— Work item —
Only the lines from the one that contains "Viewport: 1200px width, 510px height." to the last line below, both included, should be transcribed. Pictures stay out of the copy.

Records from a data source
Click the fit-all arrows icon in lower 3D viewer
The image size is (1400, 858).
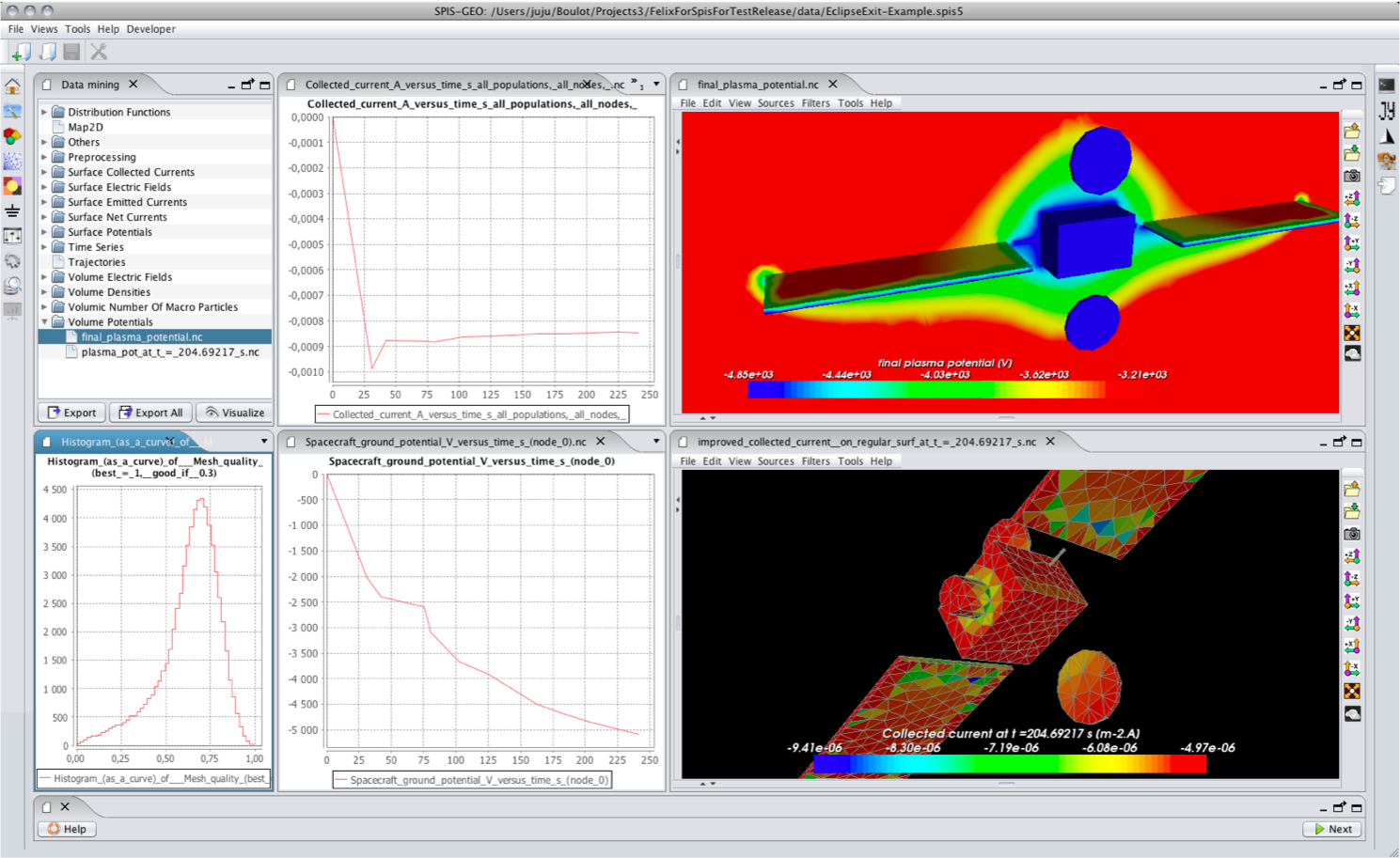click(x=1351, y=692)
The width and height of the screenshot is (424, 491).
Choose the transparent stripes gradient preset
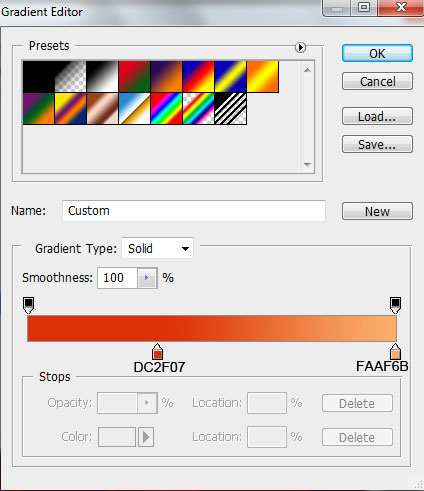click(x=230, y=109)
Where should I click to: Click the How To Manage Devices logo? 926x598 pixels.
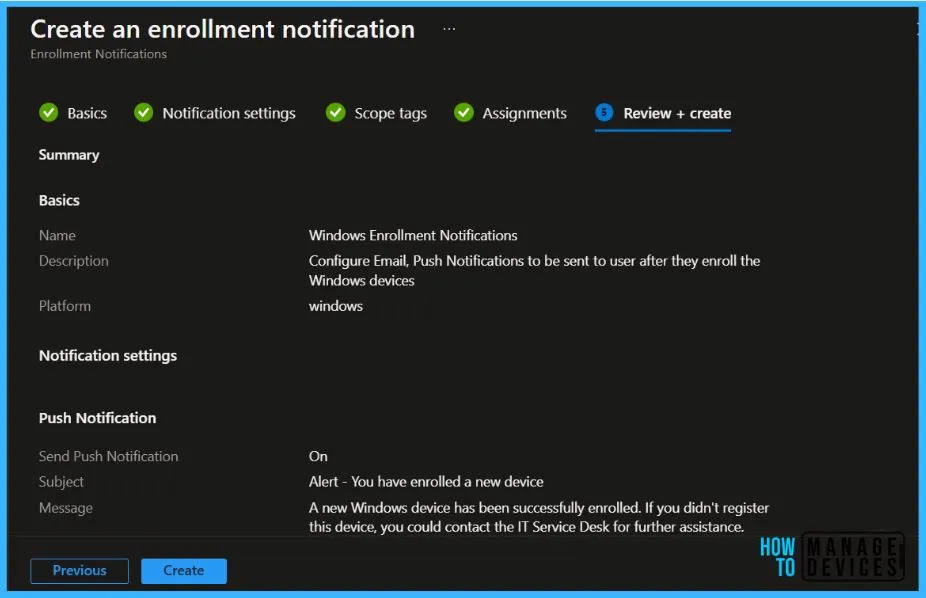click(830, 556)
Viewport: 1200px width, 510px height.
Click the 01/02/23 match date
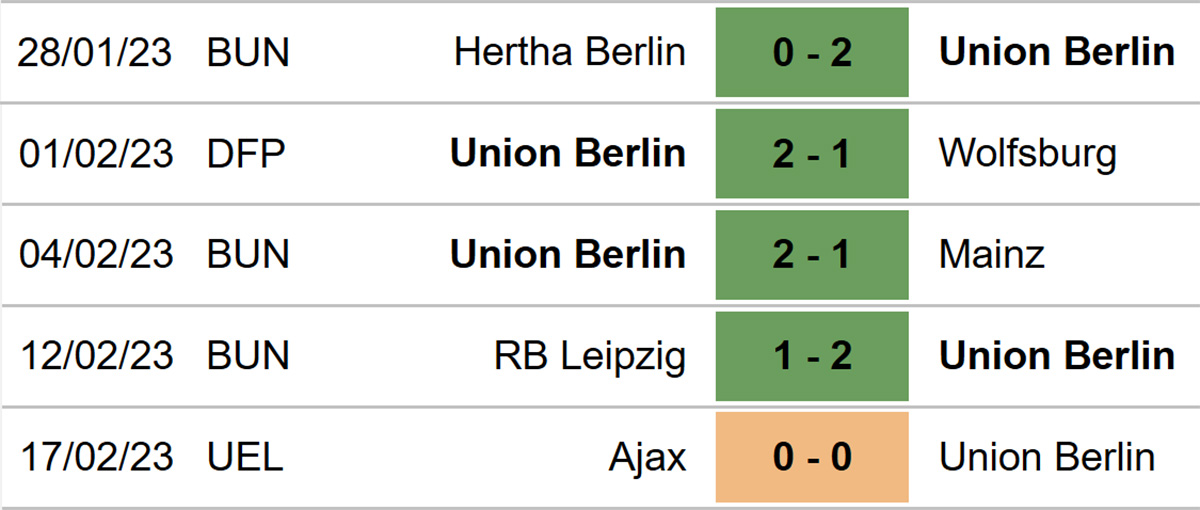96,154
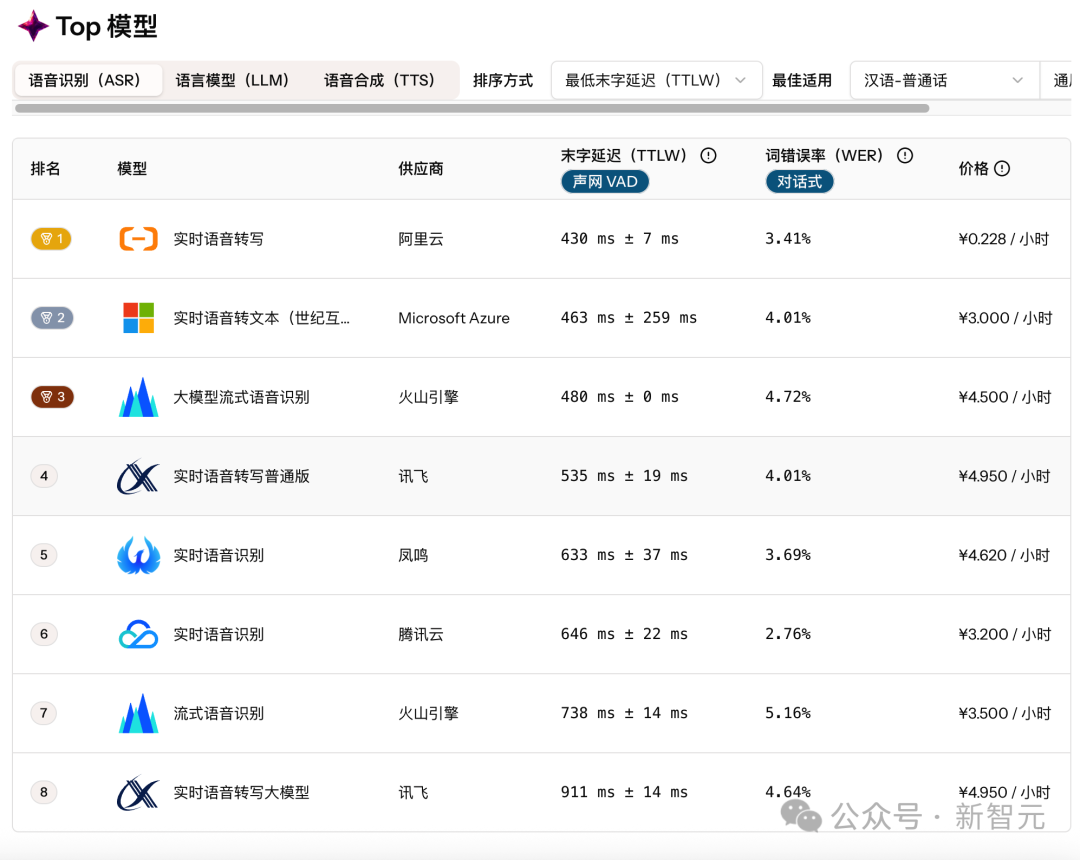This screenshot has height=860, width=1080.
Task: Toggle the 声网 VAD badge
Action: [605, 181]
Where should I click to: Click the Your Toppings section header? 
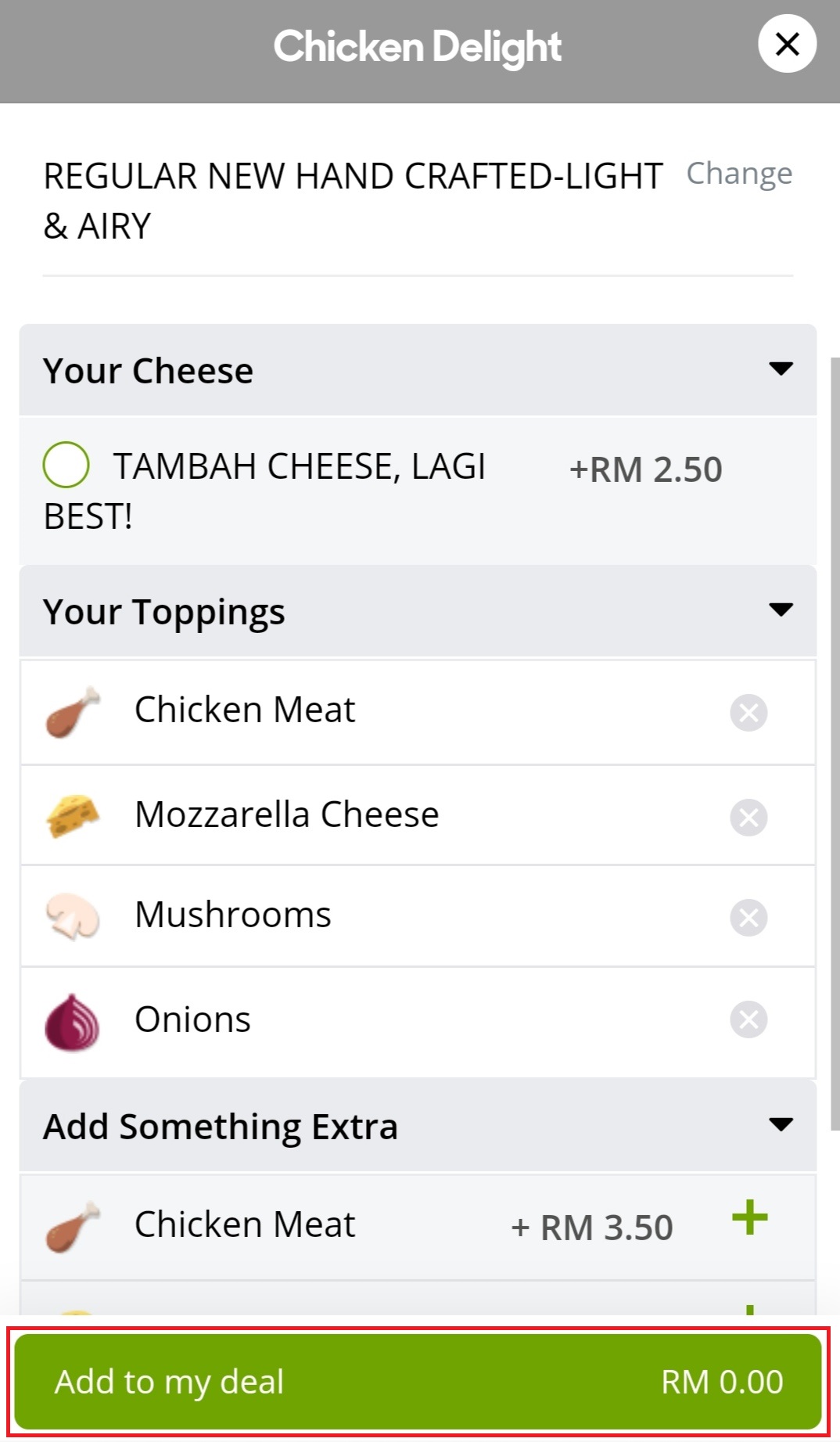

— Response below —
Viewport: 1200px width, 510px height.
Click the 01/02/23 match date
96,154
This screenshot has height=860, width=1080.
Task: Toggle the 声网 VAD badge
Action: [605, 181]
Where should I click to: Click the Your Toppings section header? 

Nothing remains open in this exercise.